The role of enigmas in sport

Gareth Barry and Mario Balotelli

Gareth Barry and Mario Balotelli: both unique in their own way

Finding the balance between discipline and creativity in sport, just as in different aspects of life, requires an unwavering dedication to one’s craft. Neither of these qualities can do much without the other and once in a while we come across a sportsman who summons something entirely out of the ordinary and implements this seemingly ungodly piece of magic with the simplicity of genius. These are the moments we tend to remember. These are the men we tend to remember. But are these magical moments just rewards for their discipline and training or are they God-given gifts that these men bring to bear on the record books to put all of us mortals firmly in our place?

The question probably doesn’t have an answer, just like all of life’s greatest mysteries. Nonetheless, I shall endeavor, as does Will McAvoy in ‘The Newsroom’, to create a well informed electorate.

We have all heard and formed opinions with regard to the comparisons between Dravid and Tendulkar and Ronaldo and Messi. They fit the bill quite nicely. Another pair that fits the bill is the duo of ‘Rush’, the story of the 1976 Formula 1 world championship. Two immensely successful drivers in James Hunt and Niki Lauda do battle in one of the sport’s most riveting rivalries, in a sport where such rivalries are not uncommon. Both these drivers won world championships, but they had unbelievably different styles.

Lauda was precise, economic and a generally straitlaced driver, while Hunt lived on the edge and was the kind of company from whom one’s parents told one to stay away. Lauda would overtake the car ahead with the twin aids of careful timing and manipulation while Hunt would throw the kitchen sink and dive for any sliver of daylight at any turn, anywhere, and on any circuit. They both got past their men, but in different ways.
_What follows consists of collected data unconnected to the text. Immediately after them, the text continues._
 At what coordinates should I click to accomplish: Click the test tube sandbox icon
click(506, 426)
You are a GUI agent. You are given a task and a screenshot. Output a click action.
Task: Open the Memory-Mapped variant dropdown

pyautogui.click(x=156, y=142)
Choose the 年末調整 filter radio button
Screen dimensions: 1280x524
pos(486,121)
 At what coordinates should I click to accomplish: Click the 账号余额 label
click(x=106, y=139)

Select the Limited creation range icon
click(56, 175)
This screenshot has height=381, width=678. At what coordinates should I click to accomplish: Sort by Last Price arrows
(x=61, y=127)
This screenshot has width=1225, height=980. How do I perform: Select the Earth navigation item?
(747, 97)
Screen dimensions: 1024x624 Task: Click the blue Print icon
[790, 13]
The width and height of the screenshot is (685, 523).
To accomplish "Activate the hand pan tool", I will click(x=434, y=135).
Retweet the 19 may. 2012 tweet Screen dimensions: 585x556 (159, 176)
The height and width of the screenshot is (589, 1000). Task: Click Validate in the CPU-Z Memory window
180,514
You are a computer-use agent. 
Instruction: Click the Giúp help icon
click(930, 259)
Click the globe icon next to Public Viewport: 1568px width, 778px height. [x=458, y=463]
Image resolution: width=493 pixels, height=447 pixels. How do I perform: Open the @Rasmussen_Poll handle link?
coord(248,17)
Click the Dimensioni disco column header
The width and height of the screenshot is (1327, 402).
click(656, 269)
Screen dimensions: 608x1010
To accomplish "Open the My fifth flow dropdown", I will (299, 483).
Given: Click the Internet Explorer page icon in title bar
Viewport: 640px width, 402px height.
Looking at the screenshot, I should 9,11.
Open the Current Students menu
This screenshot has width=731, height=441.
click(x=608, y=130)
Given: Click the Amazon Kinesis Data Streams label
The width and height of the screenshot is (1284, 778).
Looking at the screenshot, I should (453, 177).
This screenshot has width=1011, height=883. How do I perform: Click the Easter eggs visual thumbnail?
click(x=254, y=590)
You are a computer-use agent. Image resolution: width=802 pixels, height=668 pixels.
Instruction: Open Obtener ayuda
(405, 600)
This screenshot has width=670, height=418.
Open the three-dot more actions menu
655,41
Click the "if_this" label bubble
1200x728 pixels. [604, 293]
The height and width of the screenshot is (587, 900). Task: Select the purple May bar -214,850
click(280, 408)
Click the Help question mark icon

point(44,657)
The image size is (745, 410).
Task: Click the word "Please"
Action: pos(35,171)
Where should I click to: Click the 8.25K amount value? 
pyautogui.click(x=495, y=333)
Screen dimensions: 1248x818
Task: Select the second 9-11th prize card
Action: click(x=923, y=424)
There exists a vast dichotomy between the above analogy and the next one. Gareth Barry and Mario Balotelli both won the English Premier League title with the same Manchester City side. One did it with sheer discipline while the other with genuine creativity. Baloteli did a few things, good and bad, that people remember, while Barry’s name will probably be forgotten in a few years. Neither player ever faced the risk of his kit number being retired.

The fans tend to remember two kinds of sportsmen. One is the kind that does something so outrageous that the fans just cannot fathom the deed in itself, like Liverpool’s Steven Gerrard fuelling three goals in six minutes against AC Milan in the 2005 Champions League final. The second kind is the one that appears moderately skilled and yet holds his own amongst men “better” than himself, like Darren Fletcher, who runs around a football pitch probably because he enjoys it more than anyone else and still commands a first team position when fully fit.

Once every season, Fletcher reminds us of his shooting acumen, which more than matches his running skills. Players like Barry fall in no man’s land, while those like Balotelli, despite definitely staying off the lists of youth icons and UNICEF backed role models, fall in the outrageous category.

We, as fans and the media, represent the sports we follow and are obscurely yet indelibly responsible for shaping and implementing the written and unwritten laws of those very sports. We cannot morally justify castigating and dissecting every overtaking manoeuvre Lewis Hamilton engages in, or every yellow card Mario Balotelli picks up.

They are men who have earned their right to engage in behaviour some might brand ‘eccentric’, as long as they keep performing. These are the men that make it possible for players like Barry and the tea ladies behind the scenes to earn their wages. They keep their sports from slipping into the abyss of normalcy. Fans get enough “normal behavior” in their routine lives; the very reason, I believe, they follow sport is because they want to get a glimpse of a world that isn’t normal.

To conclude, would you as a fan rather watch a team of eleven players like Gareth Barry run around a football pitch, or eleven players like Mario Balotelli? Thank God for hyperbole, eh?